The English Department is delighted to announce that Professor Kathleen Donegan is this year’s recipient of the American Cultures Innovation in Teaching Award. This campus-wide award, given by the American Cultures Center, “recognizes the use of pedagogical developments to enhance the students’ learning experience in the American Cultures classroom.” Professor Donegan was awarded this distinction for the ENGL 166AC course she taught this past Fall, “Race and Revision in Early America.” Professor Donegan is the latest in a recent string of faculty teaching awards: Professor Scott Saul won the same award last year, while Professor Mitch Breitwieser was the recipient of last year’s Distinguished Teaching Award.
An expert in early-American (pre-1800) literature and culture, Professor Donegan began designing her course, which satisfies the American Cultures requirement every Berkeley undergraduate must fulfill, by asking how she could bring more – and more diverse – students into a consideration of our country’s “narrative of origins.” For her, it was a chance to nuance and enrich her students’ understanding of the early cultural history of the United States. She observed that most students consider early American culture to be “all Puritans and sermons,” but the reality is actually much more complex and much more relevant to an understanding of what it means to live in America today.
To accomplish this task, she organized the course around four sites of early-American racial formation that would be relatively familiar to her students: landfall on a deserted island, the founding of Jamestown, the Salem Witch Trials, and Thomas Jefferson and the signing of the Declaration of Independence. Each site raised certain themes that echo through the annals of American history in various revisionary forms (hence the title of the course: “Race and Revision”). For instance, her discussion of the Salem Witch Trials in 17th-century Massachusetts focused on the intimate connection between the trials and the war which the Americans were simultaneously fighting with the Abanaki Indians. The majority of the afflicted women were refugees from the war who had witnessed the death and destruction attendant to such conflicts. The stories the women told – of, for example, meeting a dark man in the forest – are what we might now recognize as symptoms of post-traumatic stress disorder, imaginative repetitions of events too disturbing for the psyche to process fully. From these narratives, however, spun out the myths of the dark magic of the savage inhabitants of the American wilderness, a theme which she developed and “revised” in discussions of the rumors of “magic” surrounding black women from Barbados in the 18th century slave-trade to the conjure tales of the 19th century and all the way up to the performances of Nina Simone and their parody of ideas about enchantment and black sexuality in the 20th.

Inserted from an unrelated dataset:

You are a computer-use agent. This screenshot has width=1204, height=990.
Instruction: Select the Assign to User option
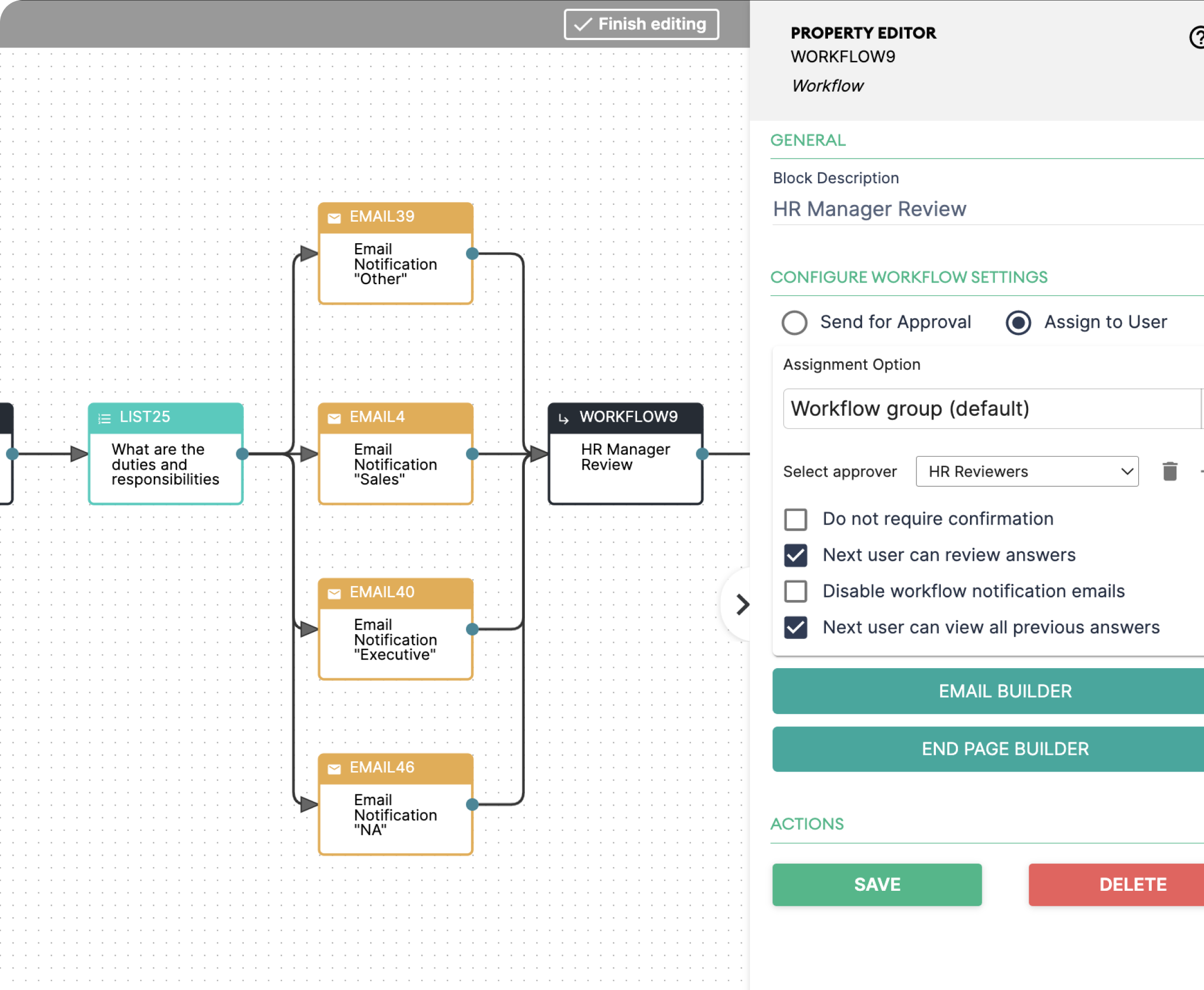[x=1018, y=322]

Drawing these kinds of connections across disparate historical periods was a challenging task for her students. To give her students a guiding framework, however, Professor Donegan began the course with Toni Morrison’s novel A Mercy. This treatment of race in 17th century America by perhaps the greatest contemporary American author “steadied” the students in their attempt to consider the ways in which early-American formations of race are relevant beyond their specific historical moment. The characters in the novel served as touchpoints throughout the semester that organized the large analogies Donegan was asking the students to draw across the various materials.
What Donegan found particularly satisfying about teaching the course was the way in which it opened her students’ eyes to the fascinating world of pre-Revolutionary America, a period which many students consider themselves to have “mastered” long ago. The relative scarcity of what we might think of traditional “literary” texts pushed Donegan into a mode of radical interdisciplinarity that allowed her to bring all sorts of different historical materials into the discussion: songs, legal documents, court testimony, petitions and speeches took their place next to novels and poems in a way that broadened the students ideas about how to understand a moment in cultural history. Professor Donegan described feelings of great excitement when a student quipped to her that, after one lecture, she had to call her mother to see if she was aware that the “standard” historical account of early American was, in fact, far from accurate. The students, in fact, were so taken with the material that they requested discussion sections – which the GSI Katie Simon was more than happy to run. When not one final exam discussed race and early-American history in stereotypical, polarized and static ways, Professor Donegan knew the course had been a success.
Please join the Department in congratulating Professor Donegan on her award. The eye-opening intellectual experience she gave her students certainly is deserving of such an honor.